Fernando Serrano in a still from ‘Bisbee ’17’.
In a version of the famous union ballad, “I Dreamed I Saw Joe Hill Last Night,” Paul Robeson, Pete Seeger, and Joan Baez sing: “The copper bosses killed you Joe.” The line refers to Joe Hill, musician and activist, who organized miners for the Industrial Workers of the World, and was executed by a firing squad in 1915 in Utah.
Robert Greene’s Bisbee ’17 tells the story of another copper miners’ strike led by the rabble rousing I.W.W., and one of U.S. labor’s most explosive episodes. In recounting this long covered-up chapter of American history, Greene inventively uses a film form that’s as radical as its content.

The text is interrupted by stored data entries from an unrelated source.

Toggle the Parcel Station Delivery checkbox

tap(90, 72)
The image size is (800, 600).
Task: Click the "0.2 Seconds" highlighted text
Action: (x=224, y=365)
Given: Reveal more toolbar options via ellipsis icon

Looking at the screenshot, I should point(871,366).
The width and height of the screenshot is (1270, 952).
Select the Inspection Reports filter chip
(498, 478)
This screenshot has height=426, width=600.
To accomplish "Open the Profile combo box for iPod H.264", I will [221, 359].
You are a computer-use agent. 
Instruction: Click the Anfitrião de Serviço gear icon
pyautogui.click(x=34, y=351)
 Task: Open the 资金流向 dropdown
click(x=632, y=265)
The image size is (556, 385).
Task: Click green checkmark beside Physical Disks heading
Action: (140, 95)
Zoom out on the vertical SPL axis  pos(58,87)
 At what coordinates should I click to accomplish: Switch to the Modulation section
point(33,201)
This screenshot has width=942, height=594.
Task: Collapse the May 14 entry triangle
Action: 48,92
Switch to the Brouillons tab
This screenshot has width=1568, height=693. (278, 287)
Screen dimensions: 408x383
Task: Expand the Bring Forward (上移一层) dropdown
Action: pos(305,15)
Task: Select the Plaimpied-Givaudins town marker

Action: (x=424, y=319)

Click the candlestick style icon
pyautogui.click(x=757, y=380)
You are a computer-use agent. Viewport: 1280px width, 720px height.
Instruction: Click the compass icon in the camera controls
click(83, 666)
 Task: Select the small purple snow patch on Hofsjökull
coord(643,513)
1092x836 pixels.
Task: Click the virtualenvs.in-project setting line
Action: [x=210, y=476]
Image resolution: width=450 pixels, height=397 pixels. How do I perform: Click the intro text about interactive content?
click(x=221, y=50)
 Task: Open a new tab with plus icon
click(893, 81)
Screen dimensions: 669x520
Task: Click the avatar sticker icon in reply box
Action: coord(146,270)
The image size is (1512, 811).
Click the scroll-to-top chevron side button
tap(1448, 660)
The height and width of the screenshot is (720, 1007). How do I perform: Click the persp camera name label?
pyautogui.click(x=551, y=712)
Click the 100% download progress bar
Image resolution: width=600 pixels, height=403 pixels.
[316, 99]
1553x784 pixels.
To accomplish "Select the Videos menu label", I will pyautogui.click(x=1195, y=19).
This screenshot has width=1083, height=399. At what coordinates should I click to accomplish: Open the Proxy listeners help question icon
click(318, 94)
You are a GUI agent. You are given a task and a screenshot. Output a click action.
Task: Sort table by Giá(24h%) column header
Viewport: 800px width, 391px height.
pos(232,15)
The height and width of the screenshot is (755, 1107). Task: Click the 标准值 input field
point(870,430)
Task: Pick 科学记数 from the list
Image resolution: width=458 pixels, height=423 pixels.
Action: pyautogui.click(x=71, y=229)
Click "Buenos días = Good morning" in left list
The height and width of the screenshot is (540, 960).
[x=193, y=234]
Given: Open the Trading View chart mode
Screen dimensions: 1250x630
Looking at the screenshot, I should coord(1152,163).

On July 12, 1917 striking copper miners in Bisbee, Arizona—including many Mexican and Eastern European immigrants—were rounded up at gunpoint on order of mining company Phelps Dodge, loaded onto freight trains, and carted off to New Mexico. It was vigilante justice with a taint of ethnic cleansing, further justified by the fact that the Wobblies (as I.W.W. members were nicknamed) protested U.S. entry into World War I and were attempting to hamper the war effort on the home front.
In recounting this long covered-up chapter of American history, Greene inventively uses a film form that’s as radical as its content.
Refused access at a military base, all 1,200-plus deportees were unceremoniously transported another forty-five minutes out into the desert, dumped there, and told never to return to Bisbee. After a sixteen-hour journey made without food and with little water, the miners were left to struggle back on their own in the summer heat. Ironically, many were soon drafted and shipped off to Europe to die in the war they’d opposed.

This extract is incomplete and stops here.